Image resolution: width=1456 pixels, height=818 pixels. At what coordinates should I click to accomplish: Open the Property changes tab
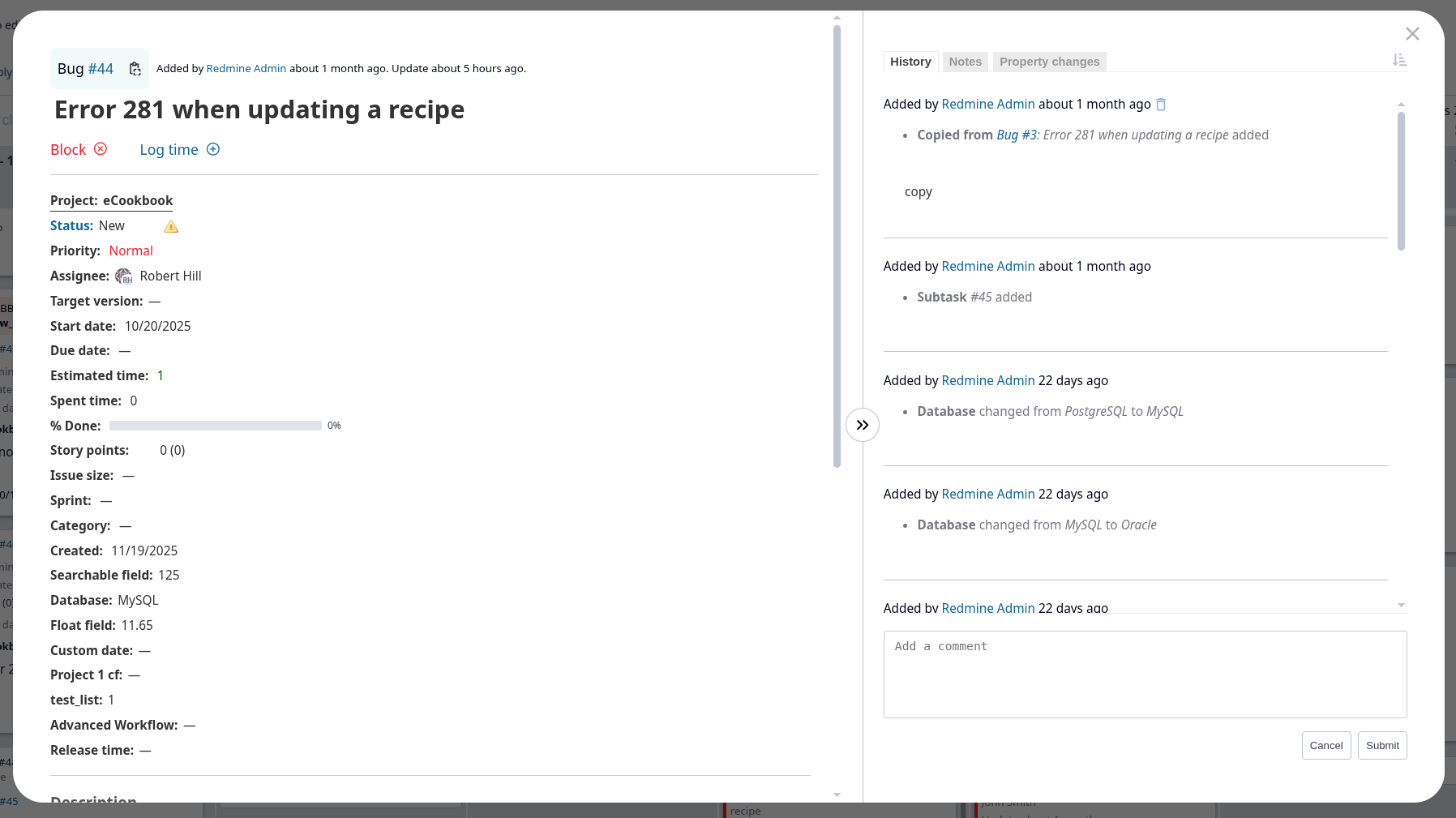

===

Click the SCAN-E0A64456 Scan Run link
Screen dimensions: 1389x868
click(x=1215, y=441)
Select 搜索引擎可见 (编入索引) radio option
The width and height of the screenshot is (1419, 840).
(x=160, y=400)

===

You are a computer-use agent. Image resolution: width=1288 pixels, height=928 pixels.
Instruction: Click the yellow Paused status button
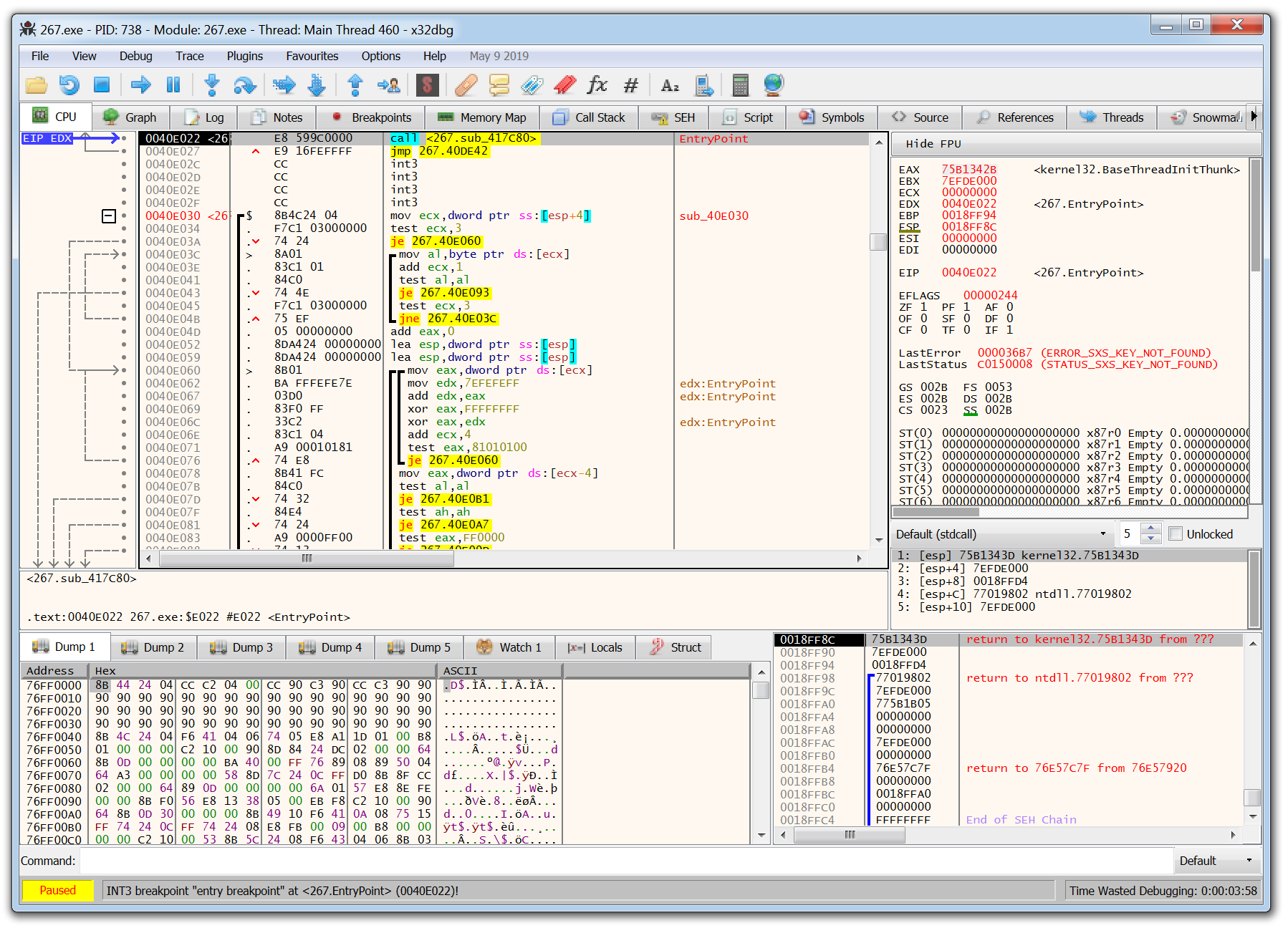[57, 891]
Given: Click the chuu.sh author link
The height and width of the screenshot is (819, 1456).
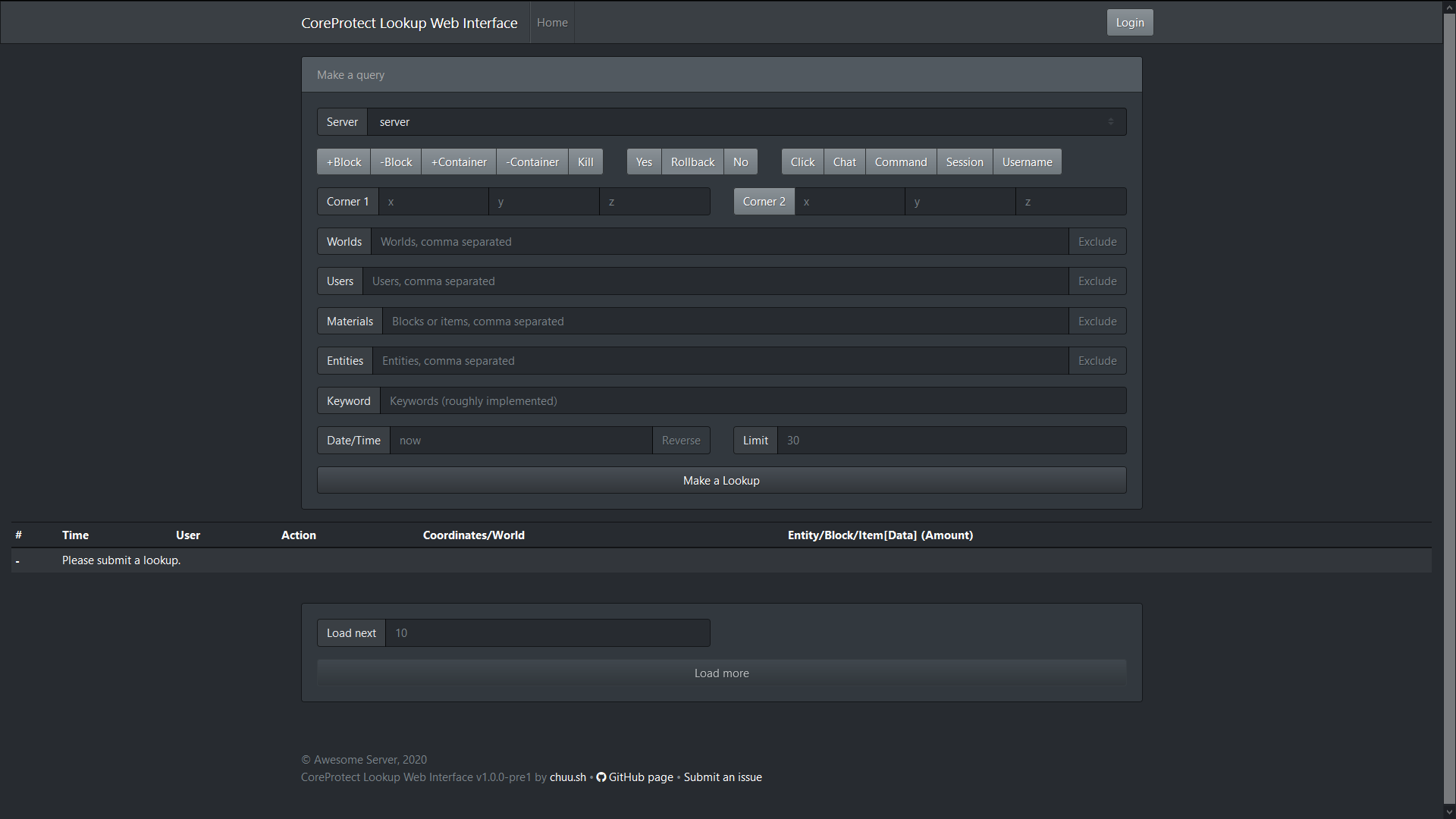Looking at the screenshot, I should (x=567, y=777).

===

* The task
From the records given above, copy all lines containing "Image".

* Result
Image resolution: width=1456 pixels, height=818 pixels. At what coordinates should I click to accomplish: Open the Property changes tab
You are a computer-use agent. Image resolution: width=1288 pixels, height=928 pixels.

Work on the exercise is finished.